Researchers claim a 'world first' for a functioning organic solar cell consisting of a single component based metal-organic framework compounds.

Organic solar cells made of metal-organic frameworks are highly efficient at producing charge carriers (illustration: Wöll/KIT)

Metal-organic frameworks (MOFs) comprise two basic elements - metal node points and organic molecules - which are assembled to form micro-porous, crystalline materials. MOFs have been attracting considerable interest because their functionality can be adjusted by varying these structural components.

“A number of properties of the material can be changed,” says Professor Christof Wöll of the Karlsruhe Institute of Technology (KIT). So far, more than 20,000 different MOF types have been developed and used mostly for the storage or separation of gases.

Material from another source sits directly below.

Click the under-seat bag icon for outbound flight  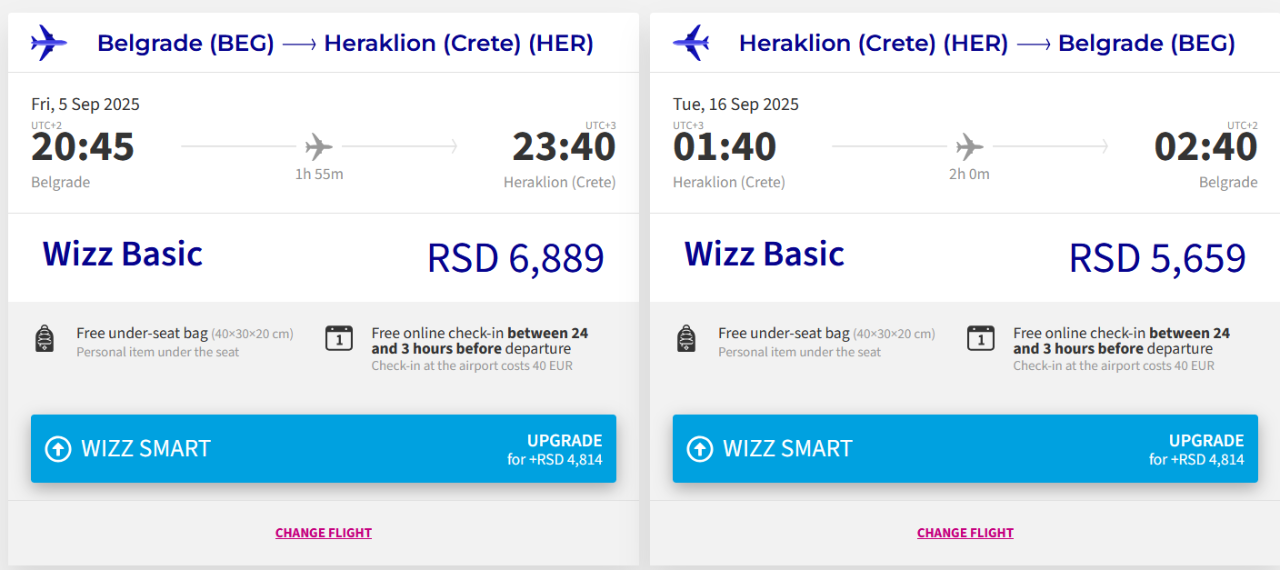(44, 339)
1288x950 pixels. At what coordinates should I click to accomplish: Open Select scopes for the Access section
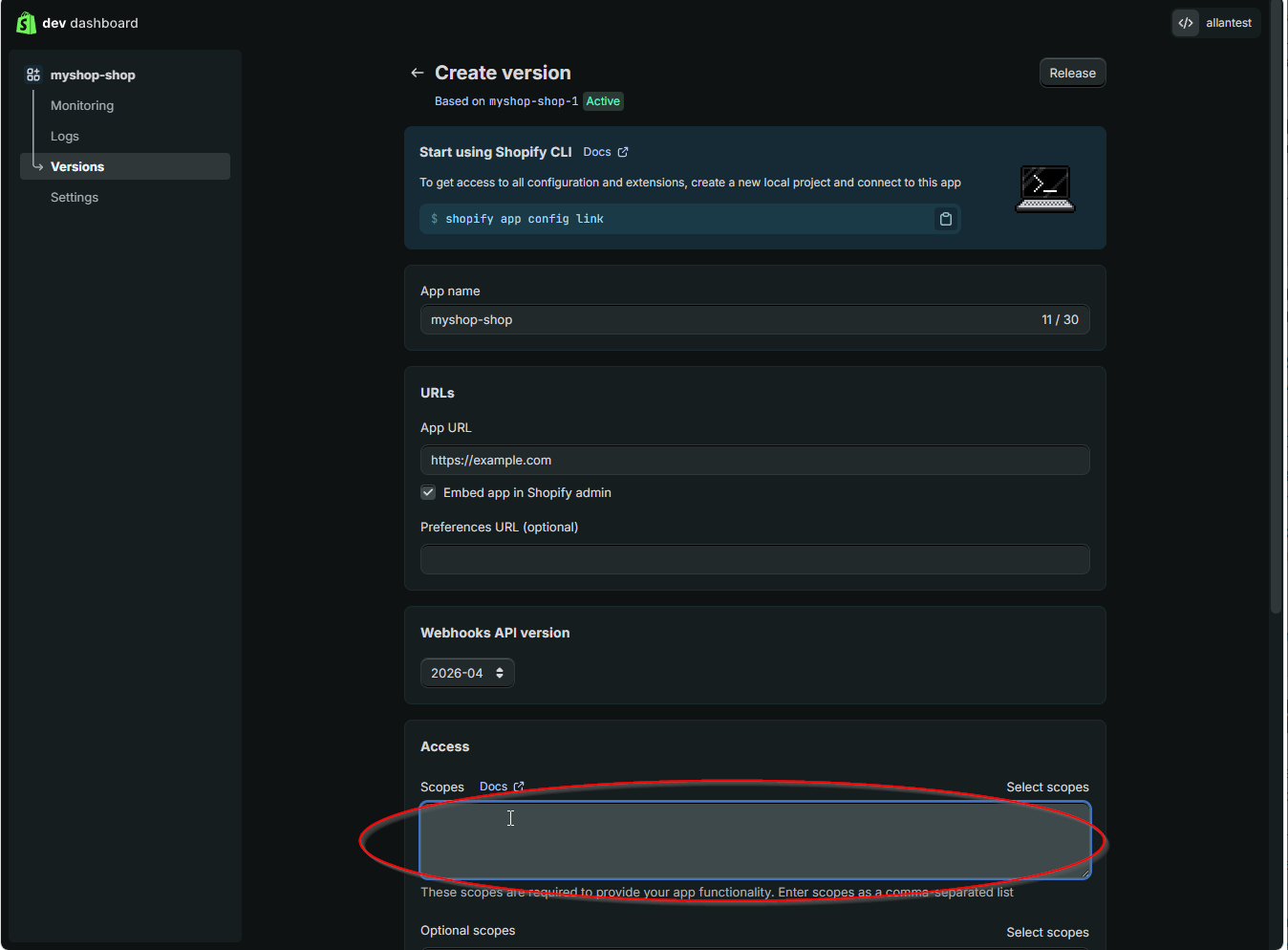tap(1047, 787)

The team of scientists under the direction of KIT has now produced MOFs based on porphyrines. These porphyrine-based MOFs have interesting photo-physical properties, including the efficient production of highly mobile charge carriers.

Work conducted by Professor Thomas Heine's group at Jacobs University, Bremen, which is also involved in the project, suggest that the excellent properties of the new solar cell result from an additional mechanism – the formation of indirect band gaps – that plays an important role in photovoltaics. 

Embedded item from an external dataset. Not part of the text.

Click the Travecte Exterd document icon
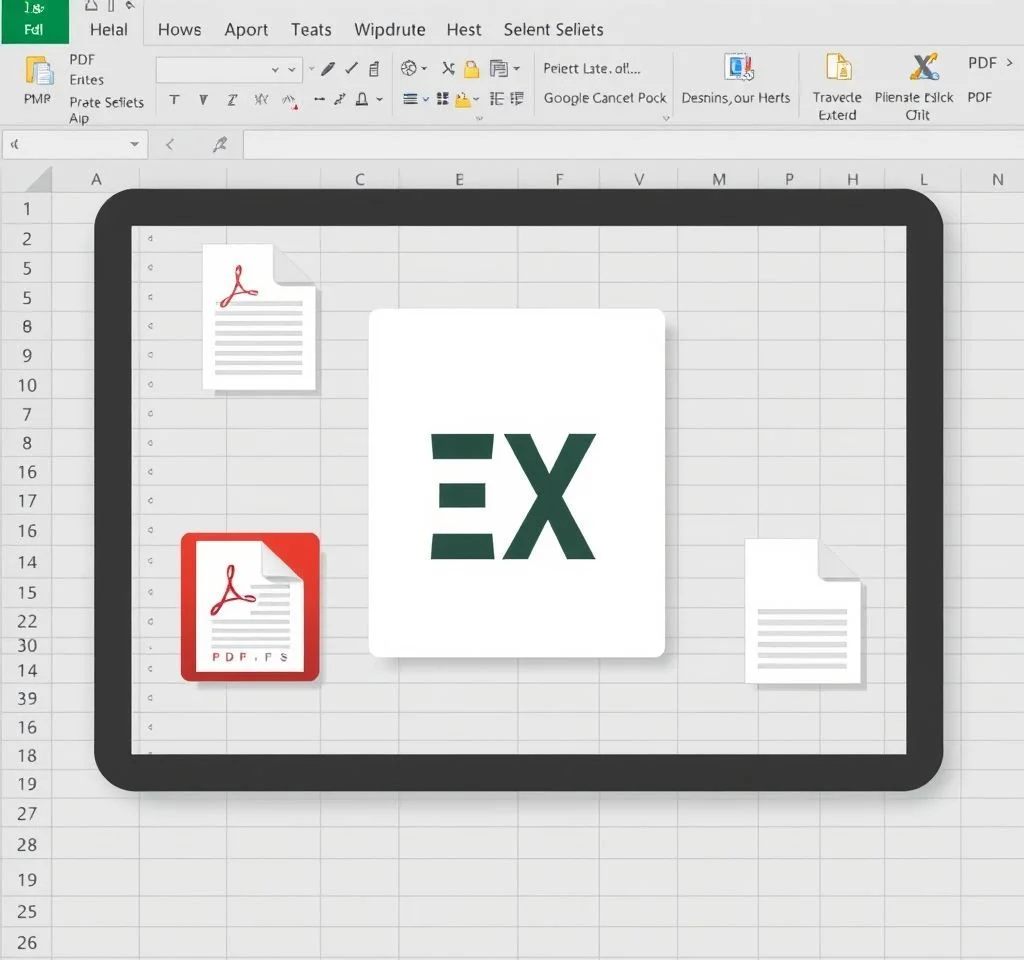Screen dimensions: 1024x960 pos(837,68)
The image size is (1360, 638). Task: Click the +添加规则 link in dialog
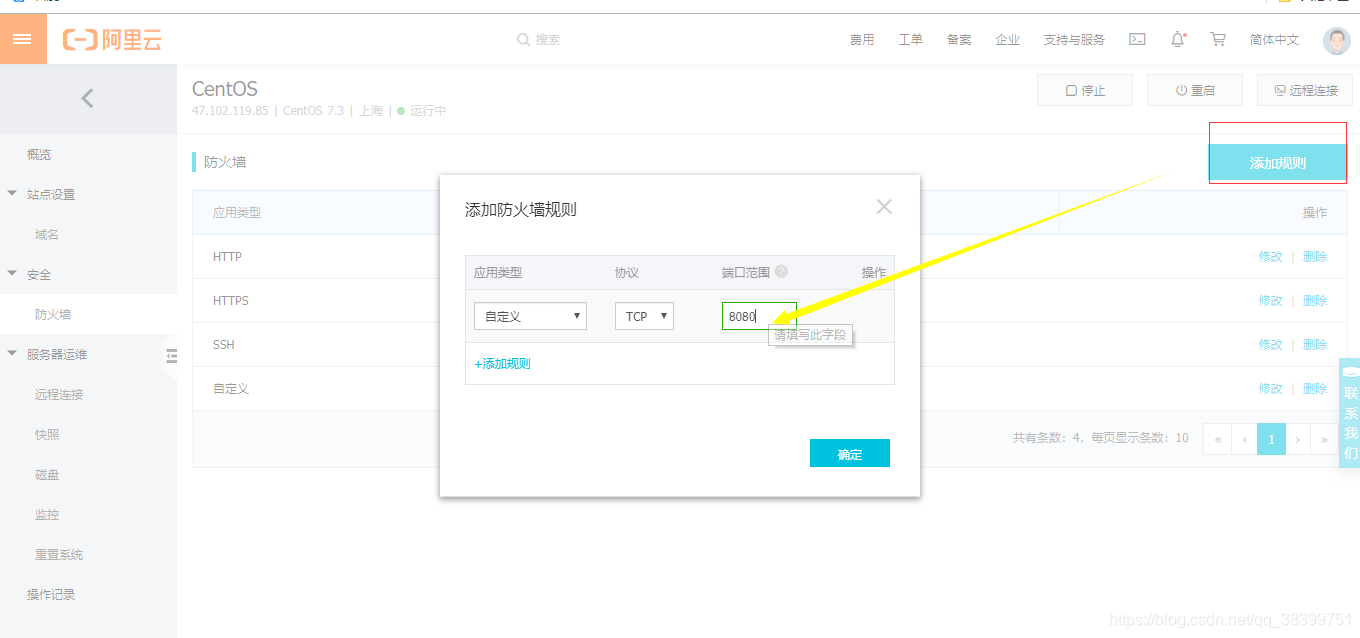[501, 363]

Nature uses porphyrines as universal molecules; for example, in haemoglobin and chlorophyll, where these organic dyes convert light into chemical energy. The researchers have now developed a metal-organic solar cell on the basis of this novel porphyrine-MOF.

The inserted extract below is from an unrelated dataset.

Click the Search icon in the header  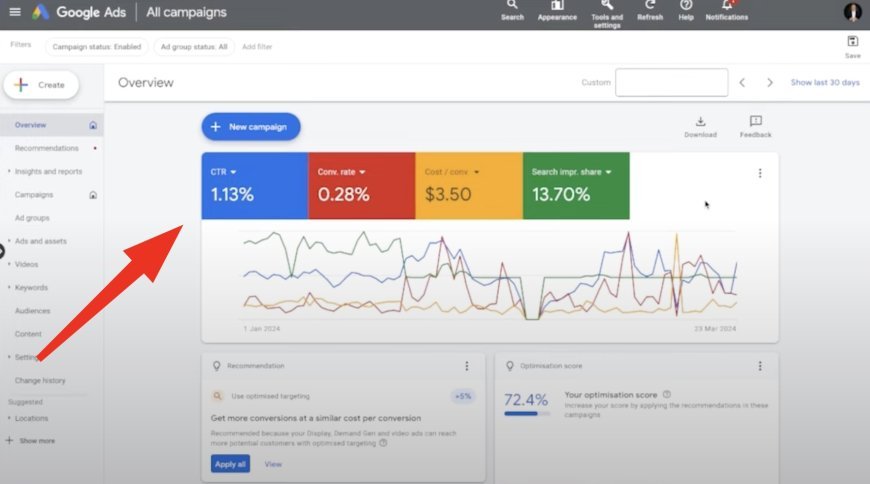(x=512, y=8)
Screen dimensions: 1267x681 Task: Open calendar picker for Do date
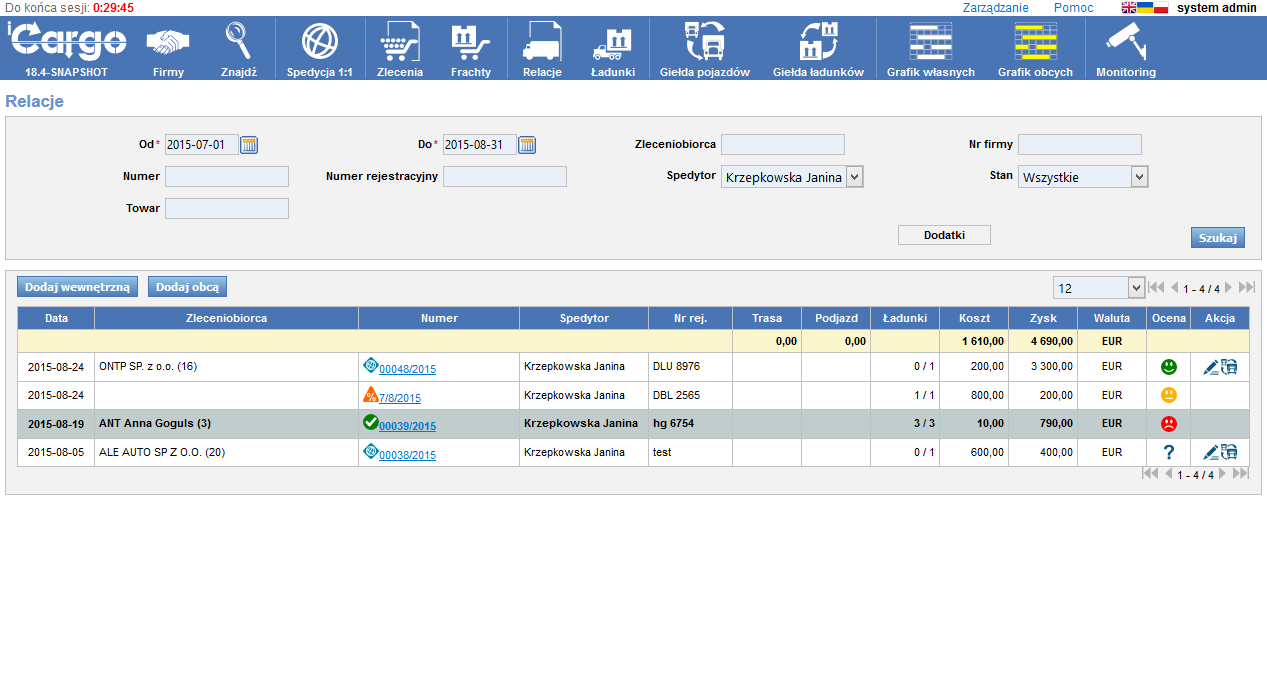coord(527,145)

Via a process developed at KIT, the crystalline frameworks grow in layers on a transparent, conductive carrier surface and form a homogeneous thin film or 'SURMOFs'. “The SURMOF process is suitable for continuous manufacturing processes and also allows for the coating of larger plastic carrier surfaces,” says Wöll.

Thanks to their mechanical properties, MOF thin films of a few hundred nanometres in thickness can be used in the construction of flexible solar cells or for the coating of clothing material or deformable components.